LPS-induced stimulation of phagocytosis in the sipunculan worm Themiste petricola: possible involvement of human CD14, CD11B and CD11C cross-reactive molecules.

Abstract Coelomocytes of Themiste petricola , a marine invertebrate of the phylum Sipuncula, were exposed in vitro to bacterial lipopolysaccharides (LPS), and the phagocytic activity against heat-killed yeast ( Saccharomices cerevisiae ) was evaluated using a flow cytometric assay. An increase of phagocytic activity was observed following pre-incubation of coelomocytes over 20 h with either 5 μg/mL LPS or 1.5 μg/mL phorbol 12-myristate 13-acetate (PMA).

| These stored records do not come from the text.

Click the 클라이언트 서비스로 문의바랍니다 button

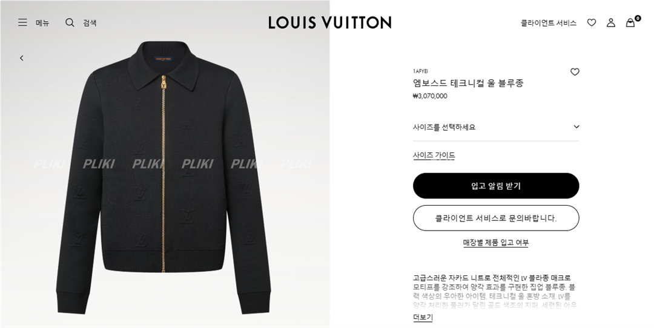tap(496, 218)
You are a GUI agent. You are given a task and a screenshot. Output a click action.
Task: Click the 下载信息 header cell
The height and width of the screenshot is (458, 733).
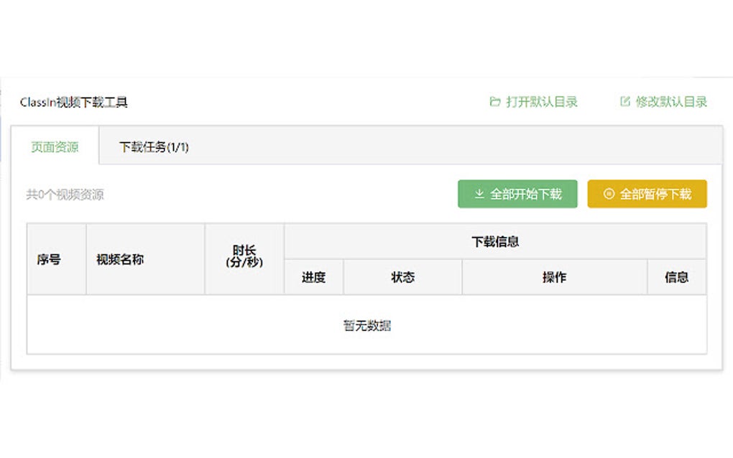494,241
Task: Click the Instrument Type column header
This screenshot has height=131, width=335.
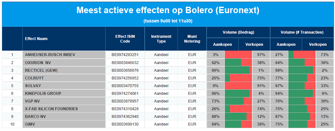Action: (x=161, y=39)
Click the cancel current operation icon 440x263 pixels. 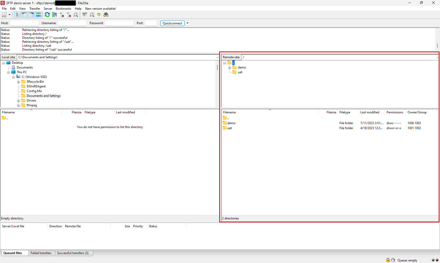(62, 15)
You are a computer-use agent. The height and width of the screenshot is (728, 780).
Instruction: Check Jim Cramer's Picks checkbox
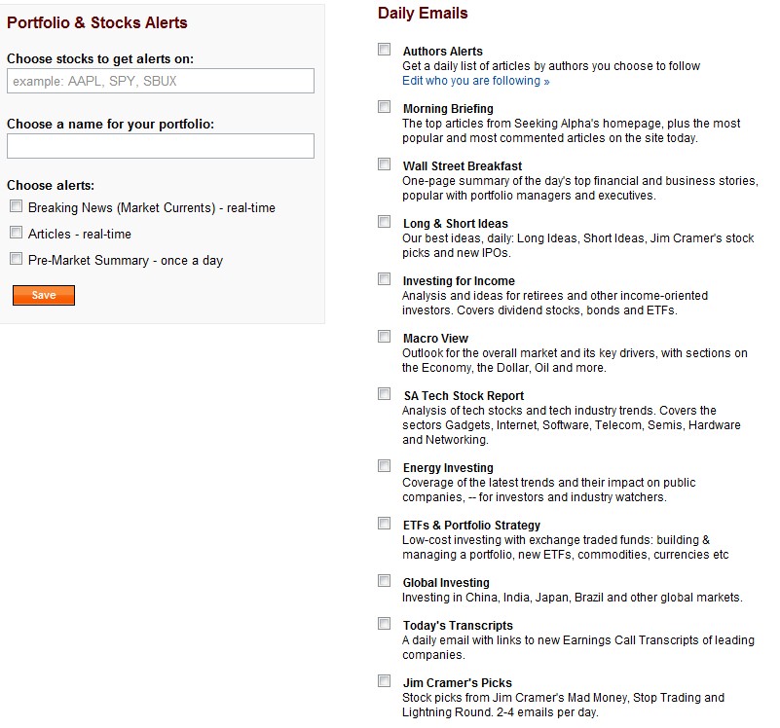coord(385,681)
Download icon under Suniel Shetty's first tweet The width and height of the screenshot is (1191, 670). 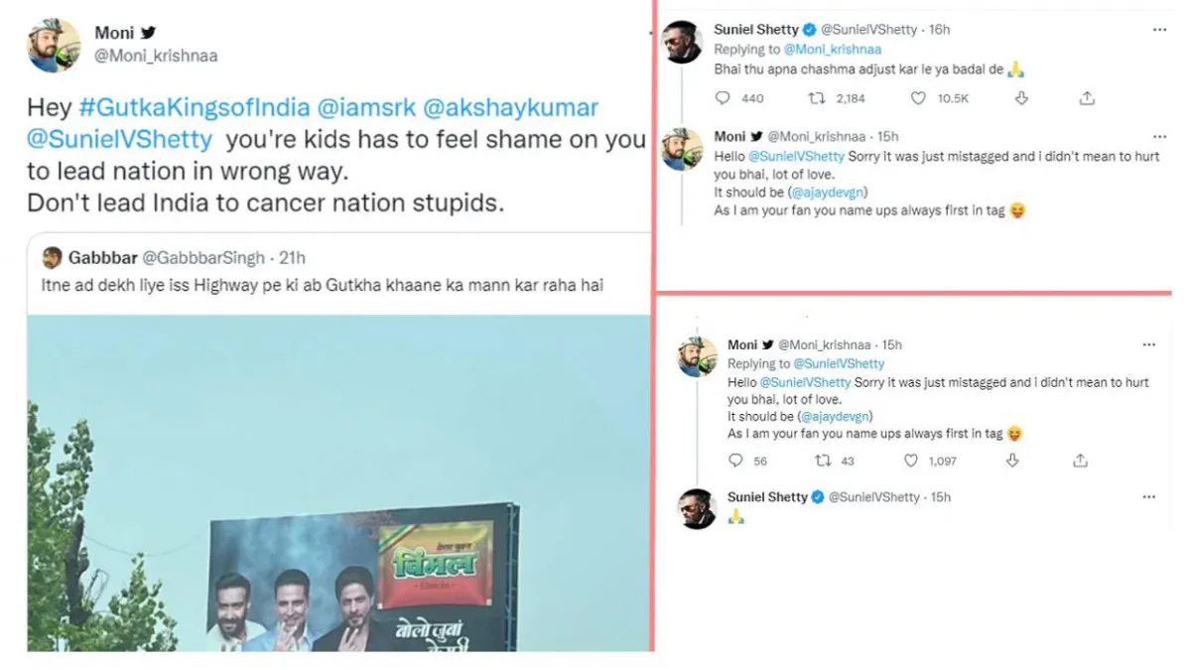1022,98
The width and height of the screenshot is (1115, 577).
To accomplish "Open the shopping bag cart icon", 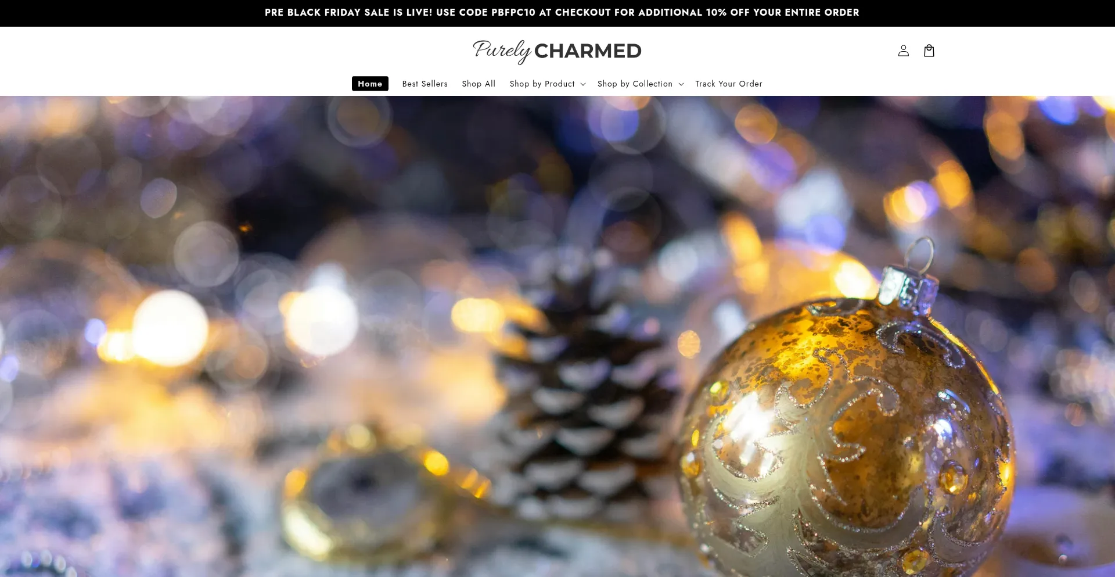I will point(929,51).
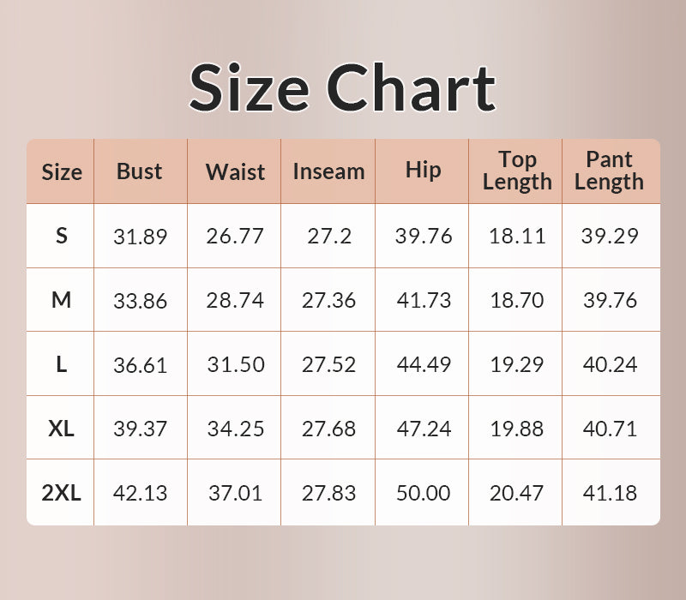The width and height of the screenshot is (686, 600).
Task: Select the XL size row label
Action: click(62, 428)
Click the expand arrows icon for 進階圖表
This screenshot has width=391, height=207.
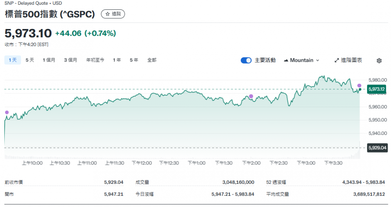337,60
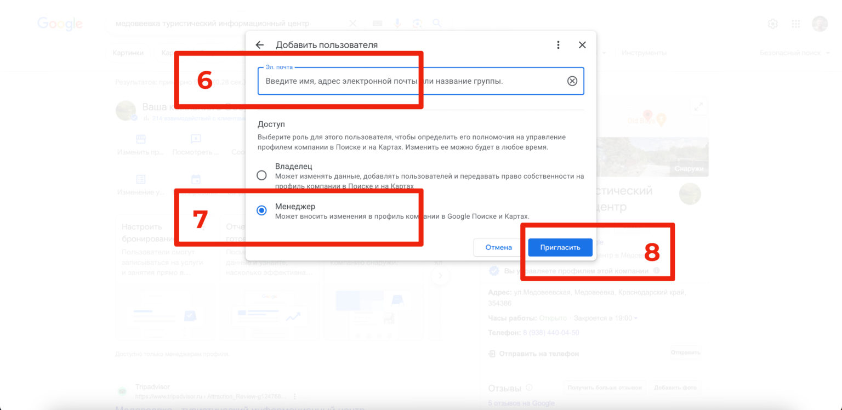Open the Google apps grid
Image resolution: width=842 pixels, height=410 pixels.
click(796, 24)
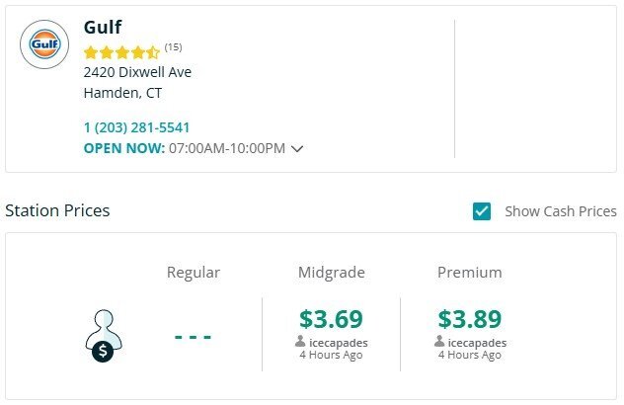Click the Show Cash Prices label
The height and width of the screenshot is (405, 624).
pyautogui.click(x=560, y=211)
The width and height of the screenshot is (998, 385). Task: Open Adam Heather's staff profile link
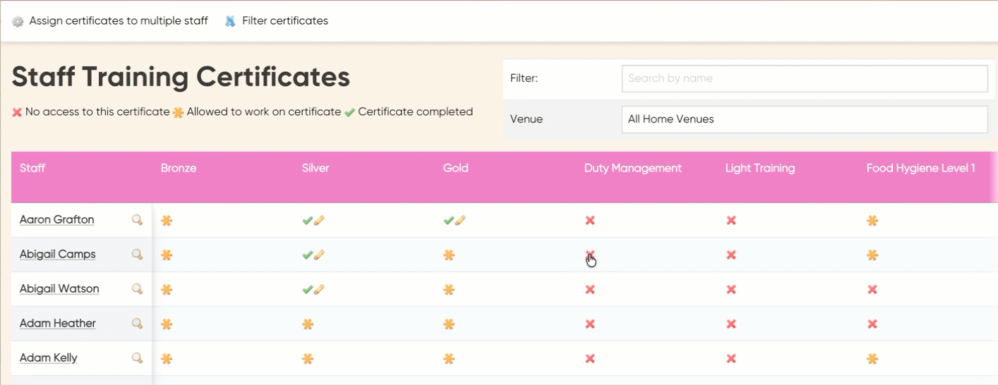[x=58, y=324]
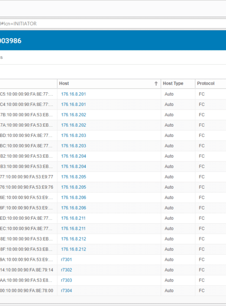Open 176.16.8.204 link in the B3 initiator row
Image resolution: width=226 pixels, height=306 pixels.
click(x=73, y=167)
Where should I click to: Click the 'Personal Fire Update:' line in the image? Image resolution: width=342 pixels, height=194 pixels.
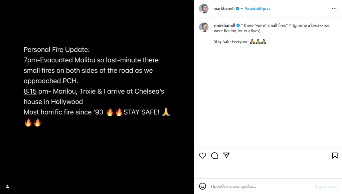[57, 50]
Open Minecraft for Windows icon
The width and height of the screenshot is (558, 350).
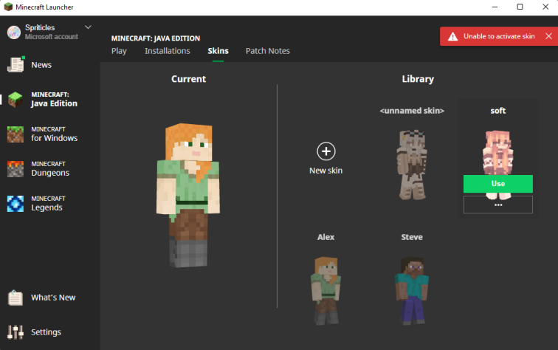pyautogui.click(x=16, y=134)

The phagocytic enhancement induced by LPS was blocked by co-incubation with polymixin B, a ligand for the lipid A region of LPS. In a 72 h stimulation assay, LPS was also found to enhance phagocytosis. The enhancement was significantly higher when coelomocytes were incubated with LPS plus coelomic plasma. Using mAbs directed against human CD14 and components of the human LFA-1 complex, we identified coelomocyte surface antigens cross-reactive with CD14, CD11b and CD11c. The expression of CD11b and CD11c antigens was augmented by LPS treatment of coelomocytes. By double fluorescence assays, using mAb Leu-M3 and fluorescein labeled yeast, phagocytic coelomocytes were found to be mainly anti-CD14 positive. No cross-reactions were detected with mAbs against CD11a and CD18. Enzymatic treatment of coelomocytes with phosphatidyl inositol phospholipase C (PI-PLC) reduced the expression of the CD14-like antigen. The presence, in sipunculan coelomocytes, of antigens cross-reactive with CD14, the α chain of CR3 and of p150,95 raises the possibility that molecules related, although not necessary homologous, to the mammalian counterparts may have a role in the defense systems of these animals.